• [What you need to do]:
1. Using the page about the film Las Acacias below, answer these:
(a) Who handled the film's cinematography?
(b) Which award did the film win at the 2011 Cannes Film Festival?
(c) How old is Jacinta's daughter, Anahí?
2. Translate this sentence from the page about the film Las Acacias below into Spanish: "Las Acacias is a 2011 Argentine drama film directed by Pablo Giorgelli."

• [Page text]:
- Film poster
- Directed by: Pablo Giorgelli
- Written by: Pablo Giorgelli Salvador Roselli
- Produced by: Veronica Cura Ariel Rotter Alex Zito Pablo Giorgelli Eduardo Carneros Esteban Ibarrexte
- Starring: Germán de Silva Hebe Duarte
- Cinematography: Diego Poleri
- Edited by: Maria Astrauskas
- Release dates: 13 May 2011 (Cannes); 24 November 2011 (Argentina);
- Running time: 96 minutes
- Country: Argentina
- Language: Spanish

= Las Acacias (film) =

2011 film

Las Acacias is a 2011 Argentine drama film directed by Pablo Giorgelli. The film won the Caméra d'Or at the 2011 Cannes Film Festival.

==Plot==
Rubén is a middle-aged Argentinian truck driver transporting timber between Paraguay and Buenos Aires, Argentina. One day, at a truck stop, he picks up a young Paraguayan woman, Jacinta, whom his employer had told to take to Buenos Aires. To Rubén's surprise, Jacinta brings along her five-month-old daughter, Anahí.

• [Supplied entries]:
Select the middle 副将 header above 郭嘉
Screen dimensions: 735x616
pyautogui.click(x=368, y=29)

---

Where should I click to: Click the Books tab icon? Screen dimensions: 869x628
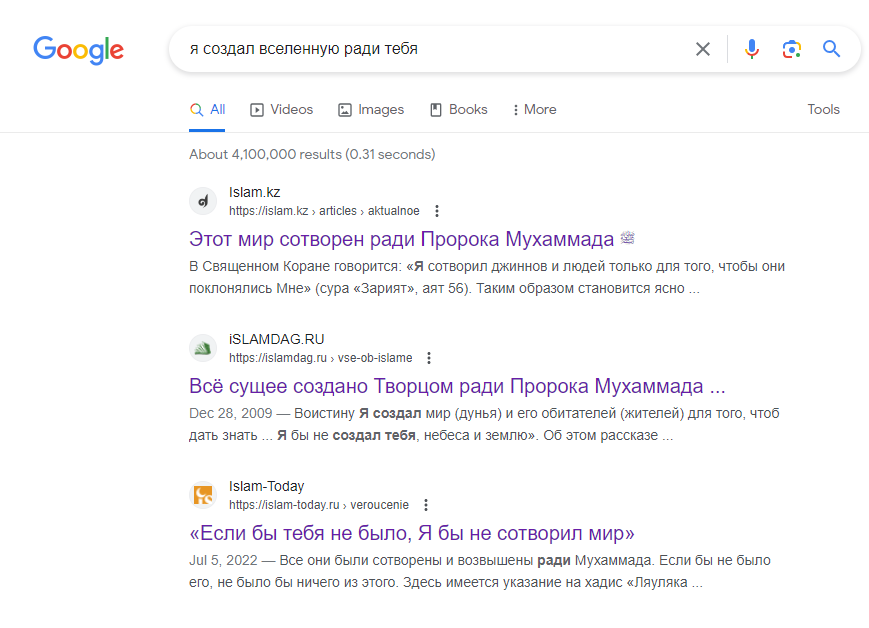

• [Task answers]:
1.
(a) Diego Poleri
(b) The Caméra d'Or
(c) Five months old

2. Las Acacias es una película dramática argentina de 2011 dirigida por Pablo Giorgelli.